__TASK OBJECTIVE__. Should the listing contain images, exclude them; give the rest again exactly.

__DATASET ENTRIES__.
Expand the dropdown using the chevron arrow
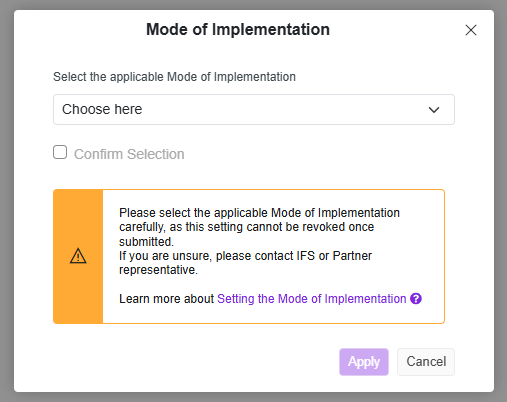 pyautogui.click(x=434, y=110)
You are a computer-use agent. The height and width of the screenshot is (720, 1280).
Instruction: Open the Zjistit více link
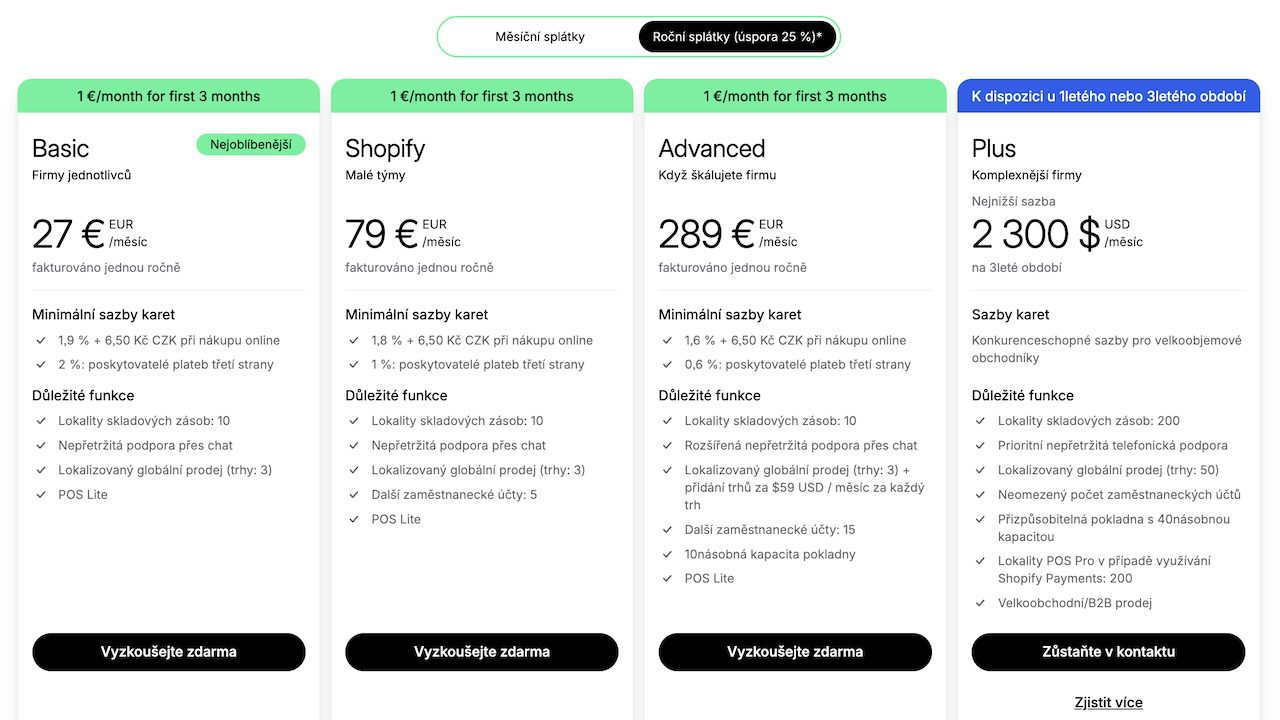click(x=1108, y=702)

__OUTPUT FOR THIS TASK__.
Expand the dropdown using the chevron arrow
 pyautogui.click(x=434, y=110)
You are a computer-use agent. The height and width of the screenshot is (720, 1280).
Instruction: Open the Zjistit více link
click(x=1108, y=702)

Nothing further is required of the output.